(Task inputs)
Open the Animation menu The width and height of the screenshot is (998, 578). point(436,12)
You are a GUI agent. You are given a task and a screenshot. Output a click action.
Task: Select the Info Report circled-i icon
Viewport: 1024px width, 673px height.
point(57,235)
(End Task inputs)
▸ **Work to complete**:
An exact copy of every entry is the expected result.

▸ **Response for this exercise**:
Open the Animation menu The width and height of the screenshot is (998, 578). point(436,12)
You are a GUI agent. You are given a task and a screenshot. Output a click action.
Task: Select the Info Report circled-i icon
Viewport: 1024px width, 673px height.
point(57,235)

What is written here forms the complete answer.